Exclude the images and repeat all remaining entries exactly.
╭─ The data
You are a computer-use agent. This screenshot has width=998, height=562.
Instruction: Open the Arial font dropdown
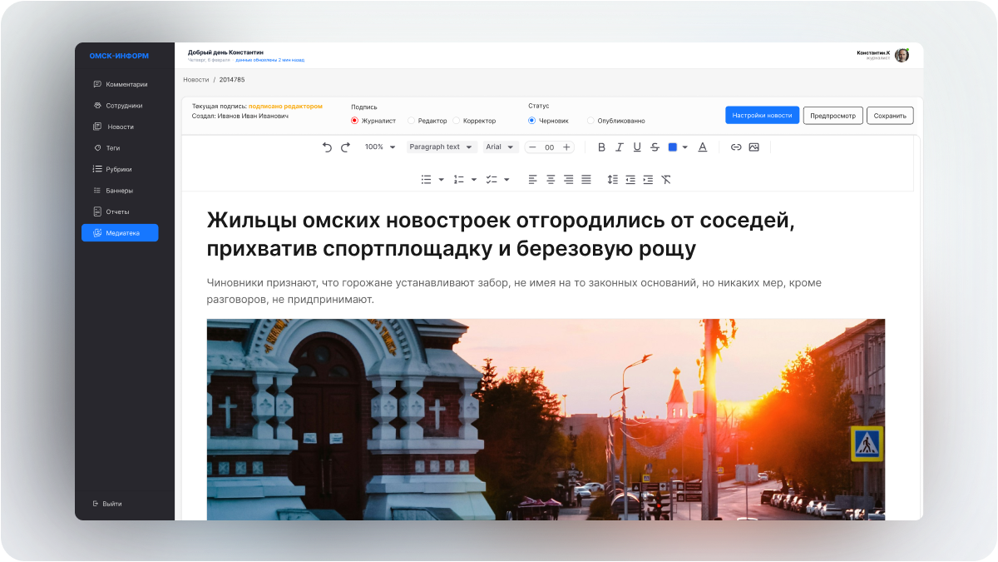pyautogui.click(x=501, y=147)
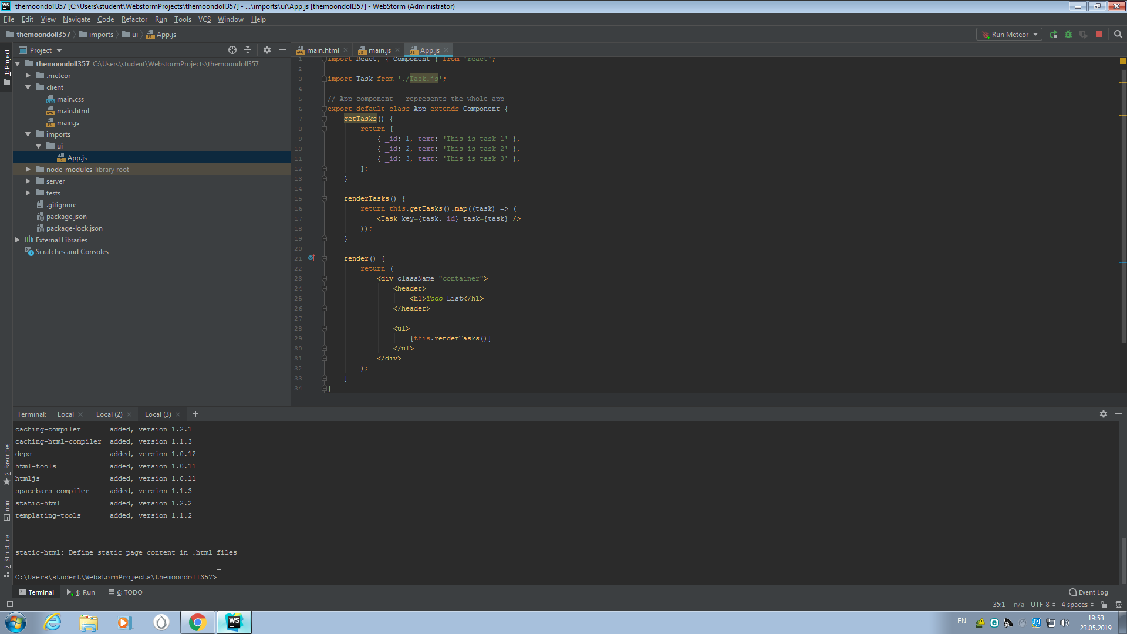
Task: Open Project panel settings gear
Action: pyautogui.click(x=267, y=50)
╰─
Answer below:
You are a computer-use agent. This screenshot has width=998, height=562.
Instruction: Open the Arial font dropdown
pyautogui.click(x=501, y=147)
Task: Open Project panel settings gear
Action: pyautogui.click(x=267, y=50)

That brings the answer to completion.